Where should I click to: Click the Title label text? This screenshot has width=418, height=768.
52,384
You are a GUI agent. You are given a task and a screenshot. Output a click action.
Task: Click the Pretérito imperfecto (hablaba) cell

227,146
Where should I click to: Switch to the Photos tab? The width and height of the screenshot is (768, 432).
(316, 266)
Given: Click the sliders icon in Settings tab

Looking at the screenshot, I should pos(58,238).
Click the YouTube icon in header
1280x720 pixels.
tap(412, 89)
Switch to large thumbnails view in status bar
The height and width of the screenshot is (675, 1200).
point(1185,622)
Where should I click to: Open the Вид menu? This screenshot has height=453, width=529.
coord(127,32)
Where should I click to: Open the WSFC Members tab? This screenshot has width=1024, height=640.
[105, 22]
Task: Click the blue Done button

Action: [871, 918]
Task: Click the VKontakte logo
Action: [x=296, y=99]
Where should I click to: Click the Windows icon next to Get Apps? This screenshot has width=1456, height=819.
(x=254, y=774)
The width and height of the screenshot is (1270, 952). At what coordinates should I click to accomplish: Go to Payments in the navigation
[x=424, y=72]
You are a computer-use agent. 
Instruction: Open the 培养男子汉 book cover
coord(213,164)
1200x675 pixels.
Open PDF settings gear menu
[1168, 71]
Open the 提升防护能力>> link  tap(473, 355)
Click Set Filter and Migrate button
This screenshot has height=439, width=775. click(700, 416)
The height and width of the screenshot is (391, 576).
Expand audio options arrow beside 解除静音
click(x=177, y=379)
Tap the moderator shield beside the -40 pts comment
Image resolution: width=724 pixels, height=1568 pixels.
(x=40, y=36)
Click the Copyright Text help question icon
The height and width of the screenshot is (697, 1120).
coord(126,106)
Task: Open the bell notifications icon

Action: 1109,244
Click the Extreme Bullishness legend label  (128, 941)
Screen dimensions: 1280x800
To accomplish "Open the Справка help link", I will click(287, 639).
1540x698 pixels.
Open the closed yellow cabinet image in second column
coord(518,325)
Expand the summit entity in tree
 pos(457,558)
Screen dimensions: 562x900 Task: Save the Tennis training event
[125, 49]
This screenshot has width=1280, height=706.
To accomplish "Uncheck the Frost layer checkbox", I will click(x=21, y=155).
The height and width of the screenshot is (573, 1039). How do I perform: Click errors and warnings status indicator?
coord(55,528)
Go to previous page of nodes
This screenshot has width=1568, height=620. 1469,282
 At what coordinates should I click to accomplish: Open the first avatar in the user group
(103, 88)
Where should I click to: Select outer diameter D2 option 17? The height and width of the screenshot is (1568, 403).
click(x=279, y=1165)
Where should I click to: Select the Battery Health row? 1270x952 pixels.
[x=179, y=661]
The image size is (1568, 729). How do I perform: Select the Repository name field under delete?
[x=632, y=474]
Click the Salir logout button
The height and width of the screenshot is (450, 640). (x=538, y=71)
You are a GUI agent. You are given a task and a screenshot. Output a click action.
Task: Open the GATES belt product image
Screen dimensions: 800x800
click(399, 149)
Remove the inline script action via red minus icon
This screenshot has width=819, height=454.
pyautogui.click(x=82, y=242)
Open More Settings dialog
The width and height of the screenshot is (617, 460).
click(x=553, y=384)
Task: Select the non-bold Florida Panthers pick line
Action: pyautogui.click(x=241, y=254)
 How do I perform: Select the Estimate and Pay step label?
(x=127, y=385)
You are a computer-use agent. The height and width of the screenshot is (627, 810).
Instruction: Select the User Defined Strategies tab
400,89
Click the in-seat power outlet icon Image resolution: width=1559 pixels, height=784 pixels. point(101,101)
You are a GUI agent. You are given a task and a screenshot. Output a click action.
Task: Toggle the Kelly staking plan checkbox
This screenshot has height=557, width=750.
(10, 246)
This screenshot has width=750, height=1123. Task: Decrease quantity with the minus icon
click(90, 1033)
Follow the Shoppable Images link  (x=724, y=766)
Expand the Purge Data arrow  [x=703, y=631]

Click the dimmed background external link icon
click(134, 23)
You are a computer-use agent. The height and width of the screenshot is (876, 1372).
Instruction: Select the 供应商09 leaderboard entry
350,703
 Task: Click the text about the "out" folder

Task prompt
Could you filter the entries above for lines holding the string "help" and copy them?

Exercise response
Click the Copyright Text help question icon
To accomplish "Open the Справка help link", I will click(287, 639).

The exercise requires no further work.